10年くらい前、メンバーが先進国のある国際会議に出席した。英語圏を中心に、各国とも「住宅価格が上昇し、住宅を売却して得た収入で消費が増加し、景気は良好である」といった話題でもちきりであった。「これってバブルじゃない?」とは思ったものの、デフレに悩まされる日本は蚊帳の外で、発言はしにくかった。

その後、住宅バブルがはじけ、サブプライムローン問題を経てリーマン・ショックとなり、世界経済を襲ったのは周知の通りである。

日本はかつて著しい土地バブルは発生したものの、住宅自体のバブルは発生していない。背景をみるため、中古住宅流通シェアを他国と比べたのが下図である。日本は13.5%(2008年。他国は2009年。)にすぎないが、アメリカは90.3%、イギリスは85.8%、フランスは64.0%と日本の7倍弱から5倍弱である。1990年代初めの10%を切る水準から徐々に高まりつつはあるものの、日本は、中古住宅の流通シェアが極端に低い。さらには、日本では新築住宅の価値が急激に低下する。例えば、戸建住宅の場合、築後20年程度で残存価値はほぼゼロになる(※1)。このため、住宅ローンの審査では、住宅の価値より年収等が重視される。

中古住宅流通シェアが低いことには、新しいものが好き・他人の触ったものが嫌いといった日本人の性向や、地震や水害などの自然災害の多発などから木造住宅が伝統、といったことも影響していよう。住宅の好みについては、例えば、内閣府「住宅に関する世論調査」(2008年11月)では、「住宅を購入するとしたら新築がよい」(どちらかといえば、も含む)は8割を超えている。新築がよいとする人にその理由をきくと、「間取りやデザインが自由に選べるから」が41.9%、「すべてが新しくて気持ちいいから」が34.4%となり、他は少ない。

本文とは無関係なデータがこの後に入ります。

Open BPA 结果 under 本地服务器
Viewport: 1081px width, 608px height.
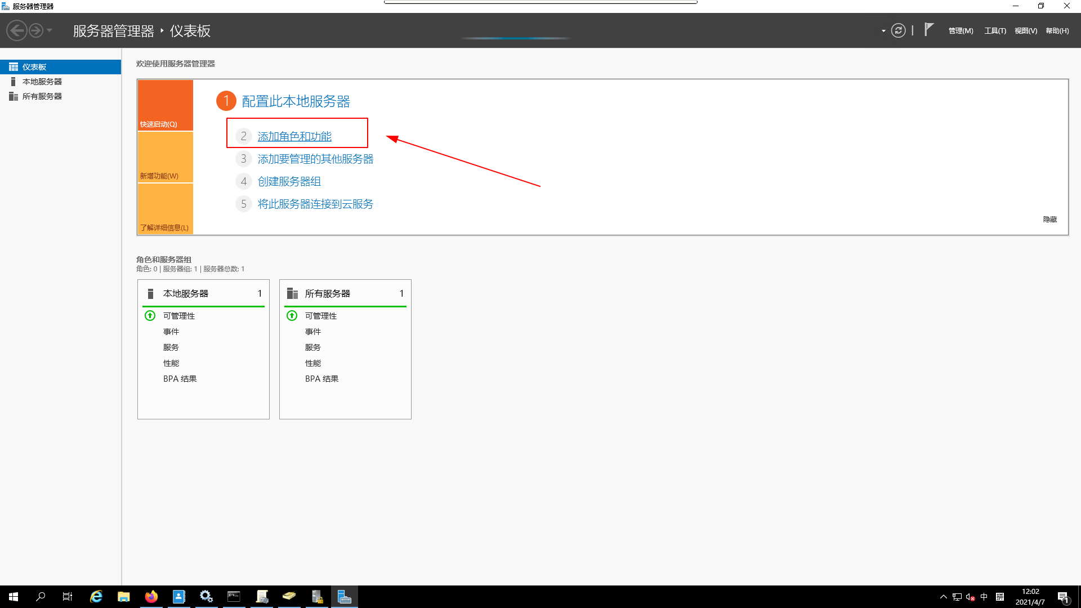180,378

海外では、中古住宅を購入して、手を加えて価値を高めた上で売却し、得た代金でより高い住宅の購入や他の消費に振り向けるのが一般的である。対して、日本では、中古住宅を売ろうにも売れないことから、一度新築住宅を購入するとそこに住み続けることになる。これでは、土地バブルはあっても、中古住宅転売の過程で価格が上昇していく住宅バブルは発生しにくい。

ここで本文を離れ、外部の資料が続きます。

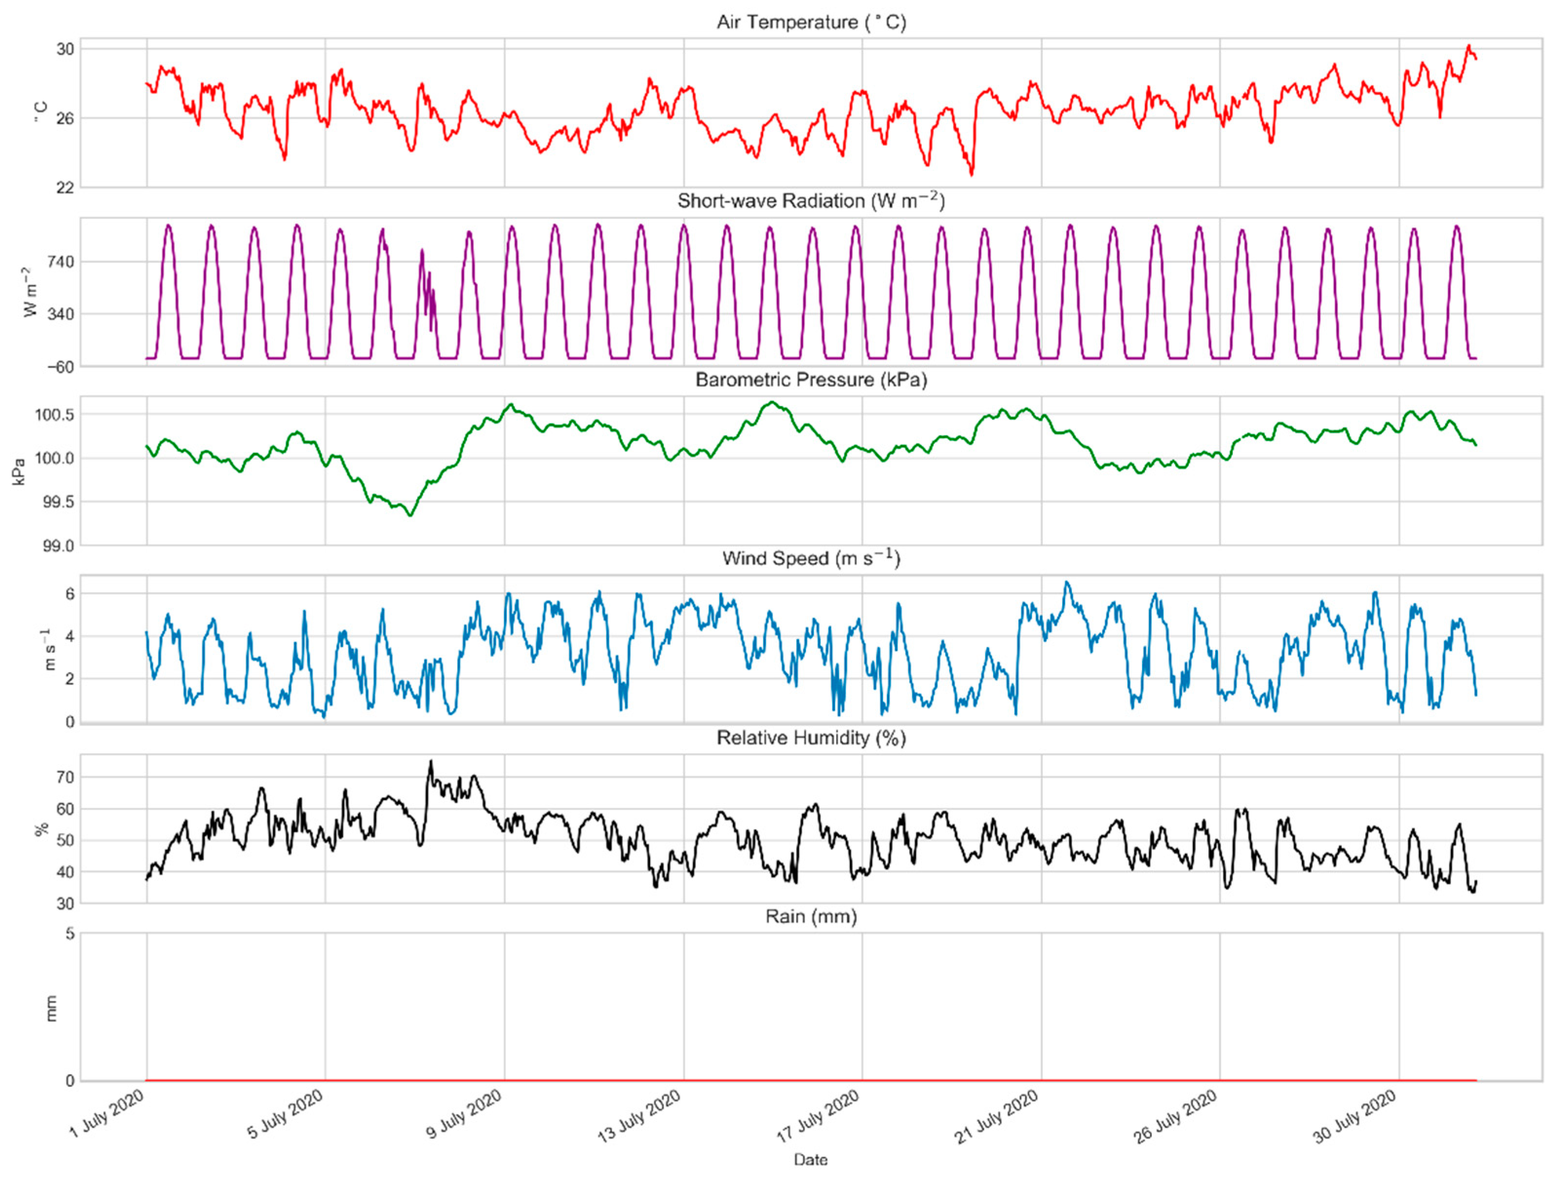Select the 1 July 2020 date label

107,1114
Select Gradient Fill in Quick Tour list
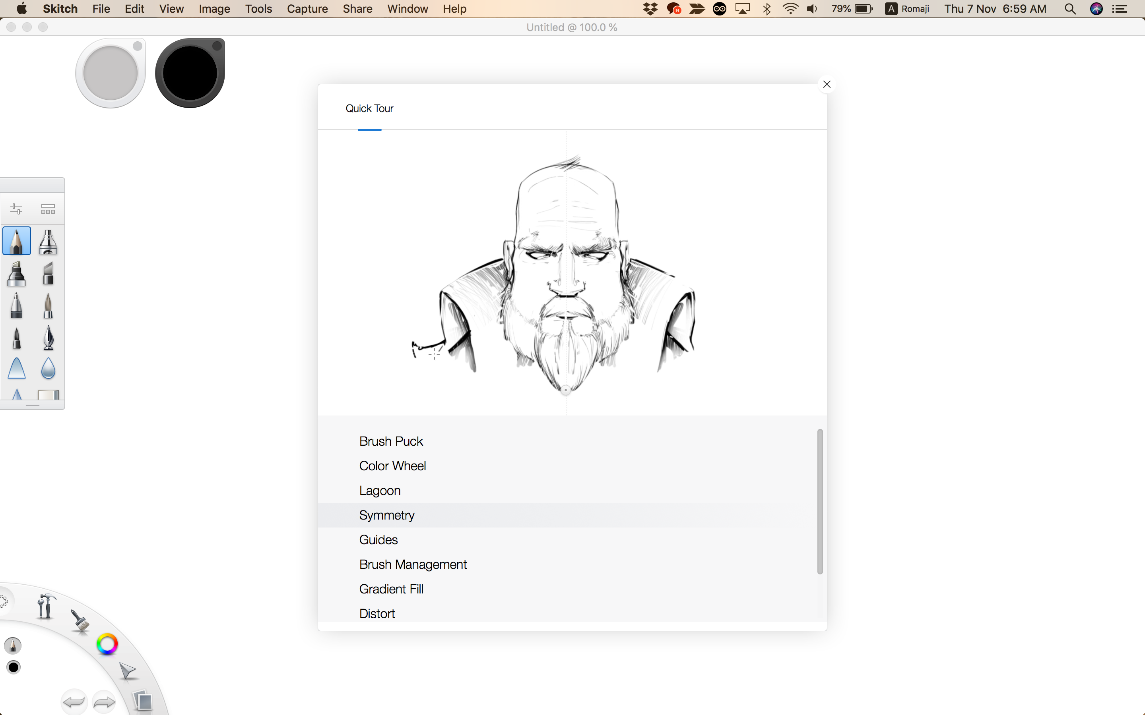 (x=391, y=589)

また、海外では伝統的金融政策の波及経路として住宅そのものを担保とした住宅ローンも大きかろうが、日本ではいわば年収を担保としたローンであるから、性格も異なろう。

しかしながら、今後は、核家族化が広まった中での急速な高齢化などに伴い、子どもが小さい時には郊外の広い家に住み、子どもが巣立った後は広すぎる家を売り払い、その代金で中心部のスーパーや病院などにも近い小さな中古マンションに引っ越す、といった住替えニーズが高まるかもしれない。そうなると、住宅性能やリフォーム・サービスの向上と相まって中古住宅市場が成長するかもしれない。住宅売買による海外型の所得の影響が高まり消費が姿を変えるとともに、GDPの需要項目としての民間住宅投資にも変化が生ずる可能性がある(※2)。さらには、伝統的金融政策の波及経路にも変化が生ずるかもしれない。

中古住宅流通シェアの国際比較

(※1)出所は上の図表と同じ。
(※2)住宅投資に占めるリフォームの割合は、2011年時点で、日本27.9%、イギリス57.3%、フランス56.4%、ドイツ76.8%と、日本は非常に低い(出所は上の図表と同じ)。今後、この比率が上昇する可能性がある。現在の景気分析では新設住宅着工数だけが注目されるが、リフォーム需要もいずれは視野に入れる必要があるかもしれない。